▶ [YOUR OBJECTIVE]:
Out of the data below, copy every line with the string "agent".

▶ [TASK DATA]:
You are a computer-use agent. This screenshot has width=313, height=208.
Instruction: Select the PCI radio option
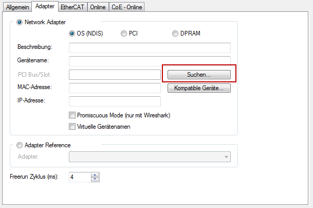coord(124,34)
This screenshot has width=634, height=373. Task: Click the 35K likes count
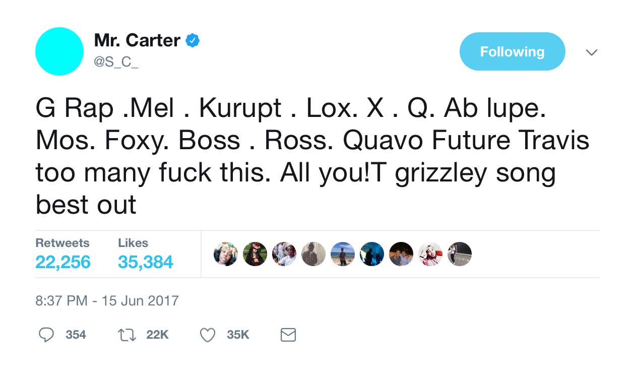point(238,335)
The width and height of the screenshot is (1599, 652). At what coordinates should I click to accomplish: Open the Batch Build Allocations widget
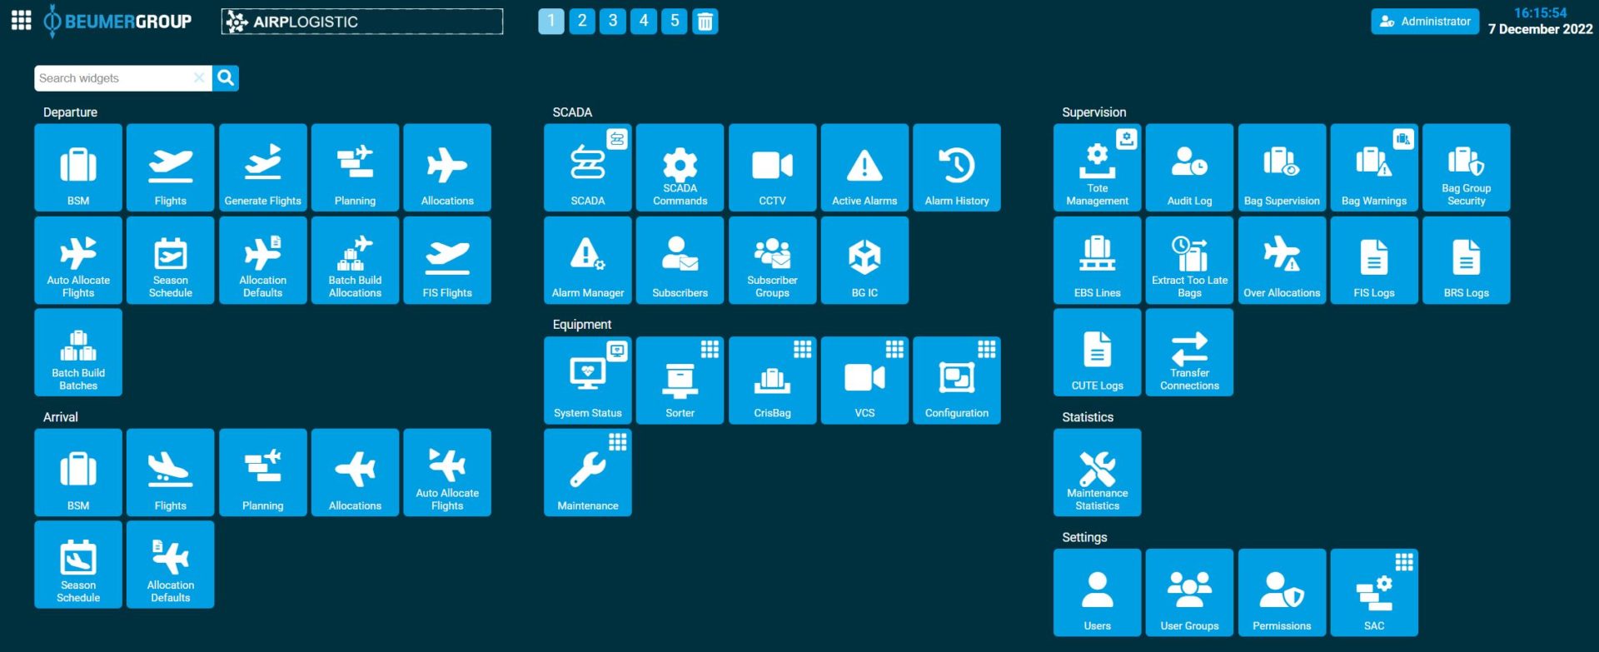tap(355, 261)
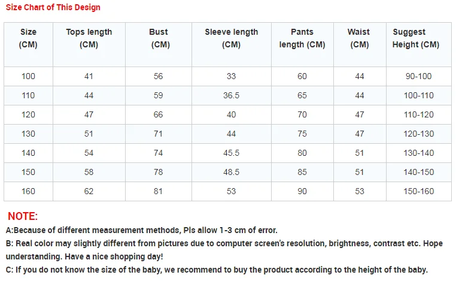Select the 'Pants length (CM)' header
Image resolution: width=456 pixels, height=281 pixels.
click(302, 38)
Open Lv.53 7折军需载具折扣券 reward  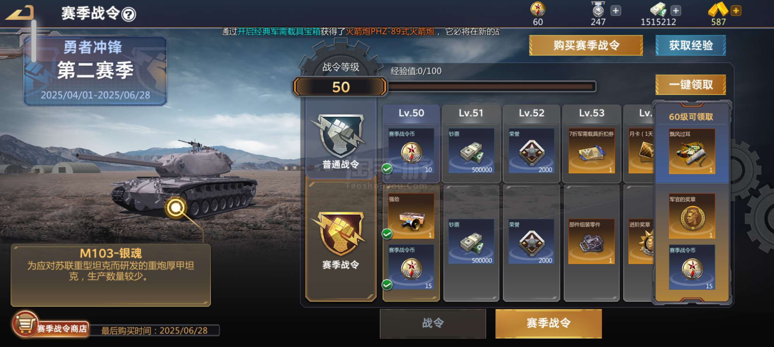pyautogui.click(x=591, y=151)
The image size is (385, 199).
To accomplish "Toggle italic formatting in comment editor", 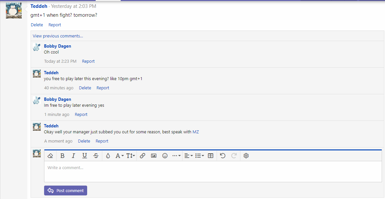I will (73, 156).
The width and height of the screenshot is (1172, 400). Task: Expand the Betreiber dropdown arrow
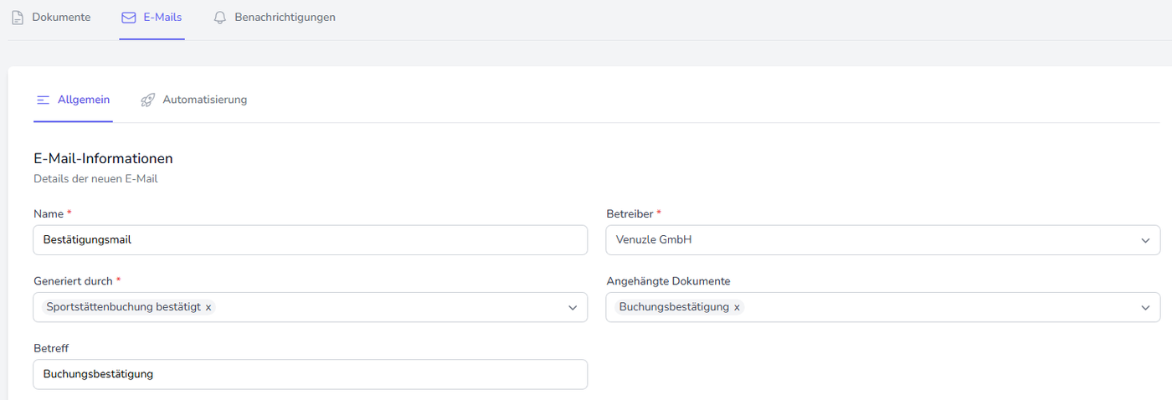(x=1145, y=240)
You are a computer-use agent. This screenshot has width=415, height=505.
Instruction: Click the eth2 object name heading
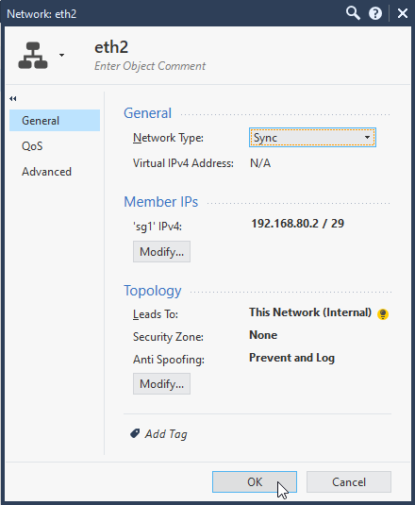coord(111,47)
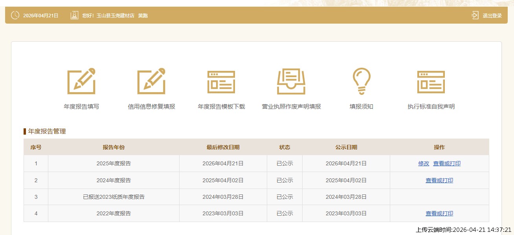Viewport: 514px width, 235px height.
Task: Open 查看或打印 for 2022年度报告
Action: pos(439,213)
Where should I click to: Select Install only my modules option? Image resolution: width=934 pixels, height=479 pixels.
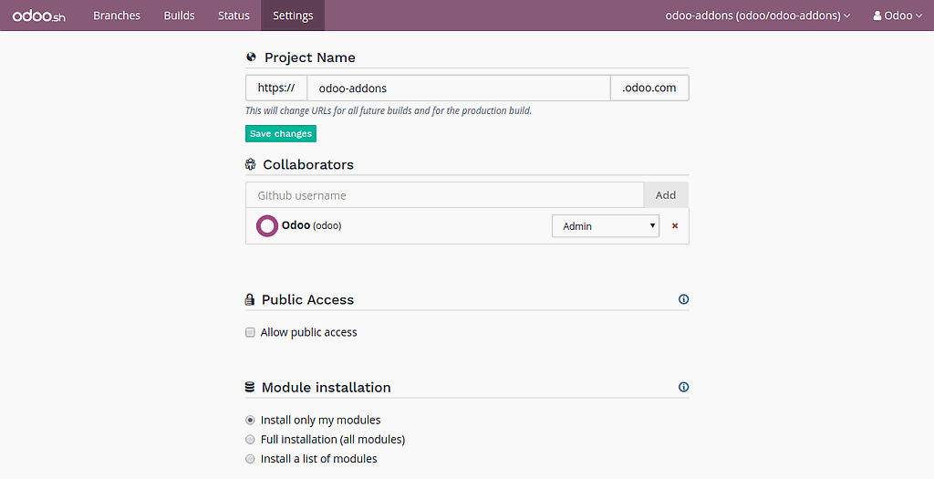tap(250, 421)
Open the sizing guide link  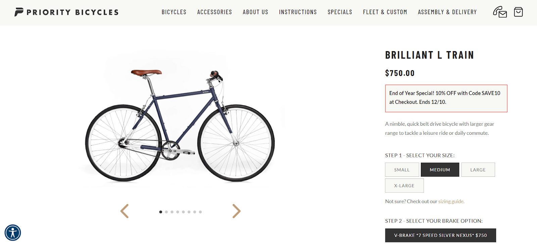click(451, 201)
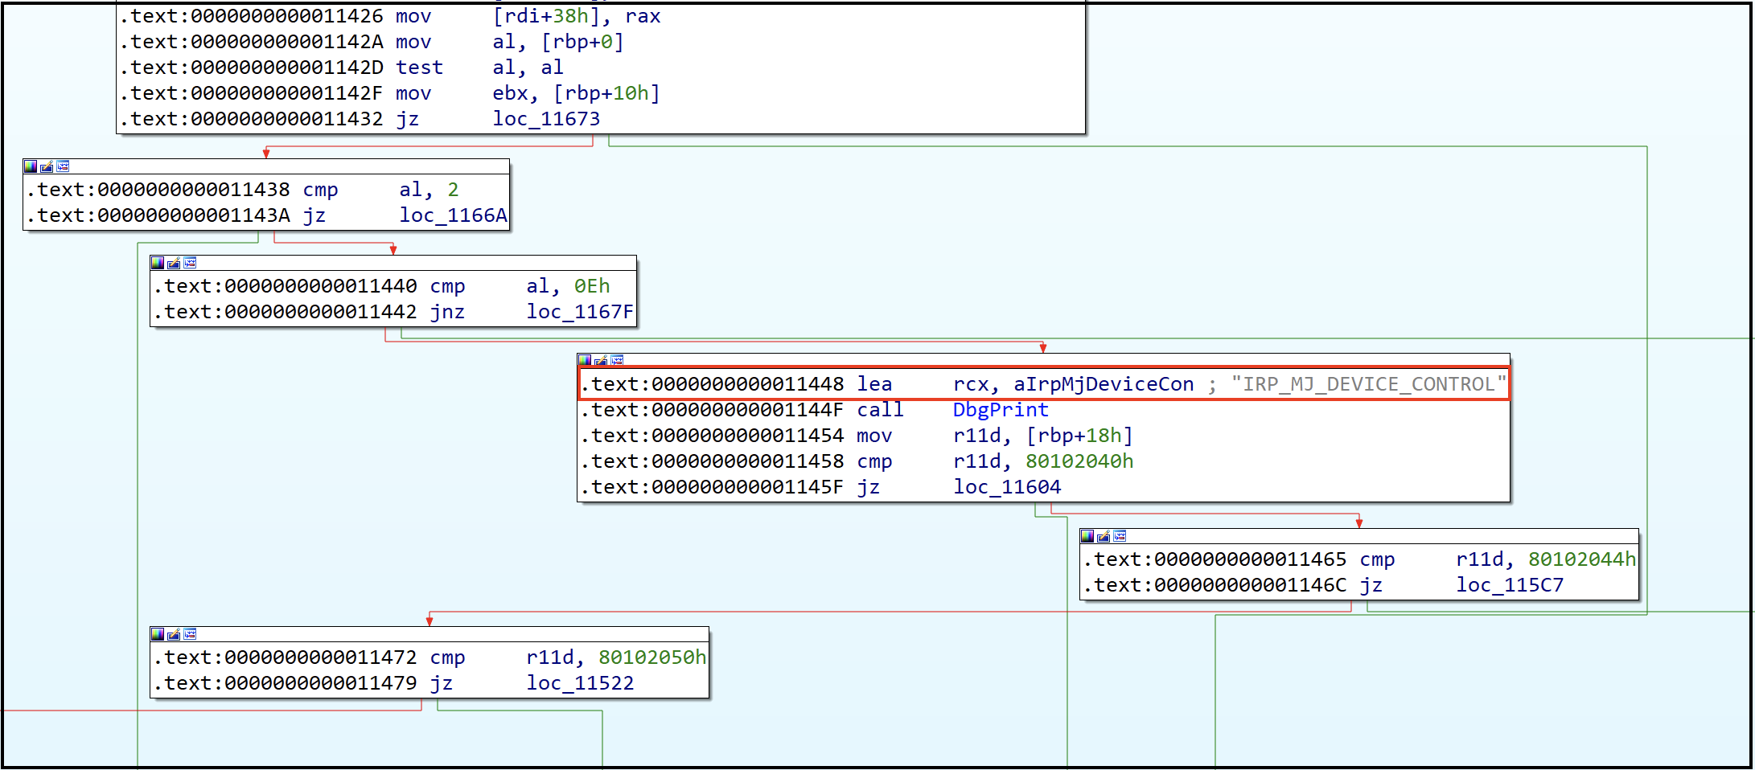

▶ [ANSWER TO THIS TASK]:
You are a computer-use agent. This screenshot has width=313, height=208.
You are a computer-use agent. This screenshot has width=415, height=505.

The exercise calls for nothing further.